_EXCERPTED PASSAGE:_
● ● ● ● ● ● ●

We’re in a gluten-free bubble that is about to burst

FDA Defines Gluten-Free in Food Labeling
"Gluten Free" appears on the packaging for a bag of Frito-Lay Inc. Lays brand potato chips displayed for sale at a supermarket in Princeton, Illinois, U.S., on Wednesday, Aug. 7, 2013. The Food and Drug Administration (FDA) is issuing a final rule to define the term "gluten-free" when voluntarily used in food labeling, according to a notice published in the Aug. 5 Federal Register. Photographer: Daniel Acker/Bloomberg via Getty Images
Photograph by Daniel Acker — Bloomberg via Getty Images

Gluten-free. It’s among the hottest trends in food today. It competes with “non-GMO,” “local” and “organic” for mindshare among today’s health-conscious, price-insensitive, and trend-following foodies, yuppies, and self-anointed amateur nutritionists. It’s become so fashionable to be gluten-free that even Fido and Spot have jumped on the bandwagon.

Like all such sweeping trends, it has a powerful attractive force that lures innocent bystanders into asking if they too should join the party. Last Fall, The New Yorker ran an article entitled“Against the Grain: Should You Go Gluten Free?” to help readers answer the very question. Grain Brain and Wheat Belly hold entrenched positions on lists of today’s best selling books. Gluten-free is clearly on the minds of many.

Like financial bubbles, the herd behavior identified by such popular attention is never sustainable. Here’s the big disconnect that captures the essence of the problem: less than 1 percent of the population has celiac disease, approximately 6 percent are gluten intolerant, and … drum roll please … almost 30 percent of American adults are trying to avoid gluten. One of the main reasons consumers avoid gluten is they feel it’s healthier. It’s generally not.

The blunt reality is that many gluten-free foods are not healthier for the 93 percent of the population that doesn’t have celiac disease or gluten sensitivity. Consider that a Glutino Original New York Style Bagel has 26 percent more calories, 250 percent more fat, 43 percent more sodium, 50 percent less fiber and double the sugar of a Thomas’ Plain Bagel. Further, because many gluten-free products utilize rice flour, they are also at risk of containing higher levels of arsenic than desirable or healthy.

And then there’s the cost. The Glutino bagel I just described costs 74 percent more than the Thomas’ bagel. Nabisco’s Gluten-Free Rice Thins cost 84 percent more per cracker than Nabisco’s Multigrain Wheat Thins. And when it gets to baking products, the costs are even higher. Betty Crocker’s gluten-free brownie mix is more than 3 times the cost per serving of Duncan Hines regular mix.

While economic logic might lead you to conclude that higher prices would lead to lower demand, you’d be wrong. In a classic indicator of bubble dynamics, higher prices have been met with higher demand.

● ● ● ● ● ● ●

Condense the paragraph in the gluten-free bubble article that begins "And then there's the cost" into a bulleted list that keeps its price comparisons.

_INFORMATION SUPPLIED:_
● ● ● ● ● ● ●

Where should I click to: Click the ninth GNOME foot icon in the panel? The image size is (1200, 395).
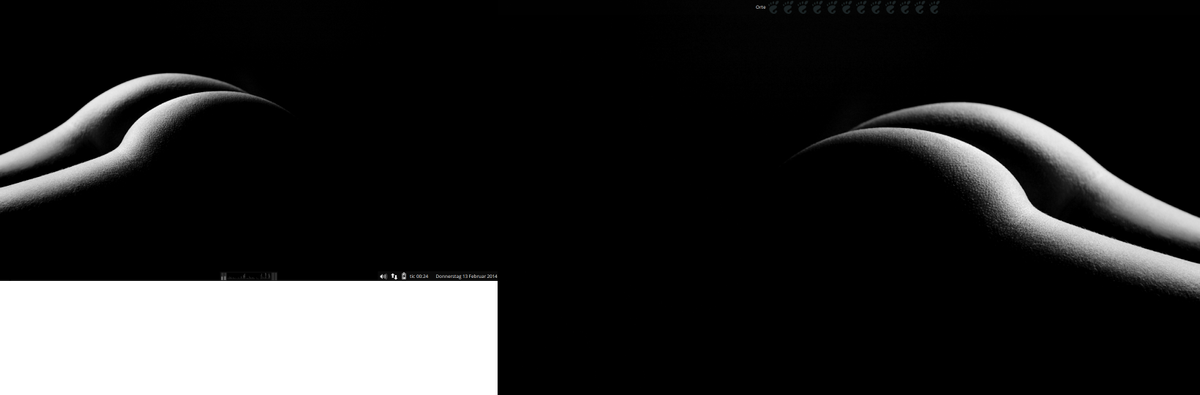point(890,7)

● ● ● ● ● ● ●

_ANSWER SECTION:_
- A Glutino gluten-free bagel costs 74 percent more than a Thomas' bagel.
- Nabisco's Gluten-Free Rice Thins cost 84 percent more per cracker than Nabisco's Multigrain Wheat Thins.
- Baking products have even higher costs: Betty Crocker's gluten-free brownie mix costs more than 3 times as much per serving as Duncan Hines regular mix.